Women were much less likely to work, and a century ago, many were finding employment at elementary and high schools. The reason for women’s early entry into education in the U.S., however, is a little depressing. School boards preferred female teachers not only because they were seen as more loving, but also because they would do what male principals told them while accepting less than a man’s wage.

A few more notable statistics from the pre-1920 era add even greater contrast to the differences between life then and now:

  • Half of all families lived in rural areas or in towns with populations less than 2,500. In 1917, the population of Las Vegas was merely 800 people; in 2016, that number was 630,000.
  • There were about four times as many renters as homeowners, whereas today, the homeownership rate is above 60 percent. 
  • There were just 2 million cars on the roads, versus 255 million registered vehicles today.
  • Only 28 percent of American youths between the ages of 14 and 17 attended high school. 

It’s safe to say that things have changed tremendously over the course of a century, but sadly, our classrooms still look remarkably the same. In most schools across the country, the typical classroom layout is nearly identical to that of one from 1917 (see accompanying illustration). In fact, today’s classrooms in many ways reflect the workforce of the early 1900s. Back then, classrooms were designed to mirror the work being performed in factories during the Industrial Revolution. Just as workers stood at assembly lines producing Model T automobiles, children sat in rows facing forward toward the teacher, who was the sole source of knowledge.

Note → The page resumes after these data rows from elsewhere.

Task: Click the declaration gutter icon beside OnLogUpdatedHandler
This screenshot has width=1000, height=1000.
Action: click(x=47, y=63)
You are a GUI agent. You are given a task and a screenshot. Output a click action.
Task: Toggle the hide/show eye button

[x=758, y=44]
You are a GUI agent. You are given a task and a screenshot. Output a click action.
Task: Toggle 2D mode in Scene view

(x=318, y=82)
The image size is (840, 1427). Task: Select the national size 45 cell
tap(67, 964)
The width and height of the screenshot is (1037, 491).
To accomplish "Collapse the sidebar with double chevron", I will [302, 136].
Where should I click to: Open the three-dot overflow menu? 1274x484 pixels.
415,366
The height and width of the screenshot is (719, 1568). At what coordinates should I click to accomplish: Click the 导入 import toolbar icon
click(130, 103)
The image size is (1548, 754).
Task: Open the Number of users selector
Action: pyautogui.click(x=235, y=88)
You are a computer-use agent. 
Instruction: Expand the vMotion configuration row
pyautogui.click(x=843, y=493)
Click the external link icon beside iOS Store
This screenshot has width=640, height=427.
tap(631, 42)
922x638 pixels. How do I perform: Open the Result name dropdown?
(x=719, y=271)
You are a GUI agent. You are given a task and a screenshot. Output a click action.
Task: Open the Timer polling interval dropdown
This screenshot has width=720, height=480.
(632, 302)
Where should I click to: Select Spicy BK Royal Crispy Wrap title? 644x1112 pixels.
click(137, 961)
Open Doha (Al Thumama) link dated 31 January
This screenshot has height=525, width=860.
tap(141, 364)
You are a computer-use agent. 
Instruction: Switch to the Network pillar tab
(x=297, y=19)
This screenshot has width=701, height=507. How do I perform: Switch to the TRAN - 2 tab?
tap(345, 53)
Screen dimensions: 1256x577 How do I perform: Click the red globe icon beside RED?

But today’s students require more advanced skills to succeed in life, and as such, the educational system is experiencing a major disruption in the status quo. In today’s world, a one-size-fits-all approach won’t work. We need to embrace innovation and create a variety of educational opportunities to meet the diversity of students of all ages. To that end, a number of factors are driving the disruption to the educational paradigm, including:

  • Student Expectations: Students want educational opportunities to fit their lifestyles. They want a new system of learning—online and offline—traditional and the real world, inside and outside walled classrooms. They want a blend of online materials and hands-on experiences. They prefer learning environments that empower them to learn anytime, anyplace, and at any pace, both in school and beyond.
  • Faculty/Teacher Expectations: Shifting from lecture-based approaches to more collaborative work calls for new teaching methods. Research suggests that we must move from faculty-centered to student-centered teaching and learning environments. In fact, one North Carolina University case study established a highly collaborative, hands-on, computer-rich, interactive learning environment in large-enrollment physics courses, resulting in significantly improved performance in problem solving, increased conceptual understanding, improved attitude, and much higher success rates for females and minorities.
  • Employer Expectations: Employers are placing high importance on the mastery of competencies beyond basic content knowledge. Todays’ jobs require skills like innovation, communication, and digital literacy to name a few. A recent report titled, “Future Work Skills 2020,” concluded that to be successful in the next decade, “individuals will need to demonstrate foresight in navigating a rapidly shifting landscape of organizational forms and skill requirements. They will increasingly be called upon to continually reassess the skills they need, and quickly put together the right resources to develop and update these. Workers in the future will need to be adaptable lifelong learners.”
  • Competitiveness: Campuses and schools are feeling pressure to break down academic silos and create collaborative communities of innovative problem solvers in order to attract and retain students. Smart institutions are designing to support peer-to-peer, collaborative, experiential, and service-oriented pedagogies. (“Pedagogy” is a term used to define the method and practice of teaching, especially as an academic subject or theoretical concept.)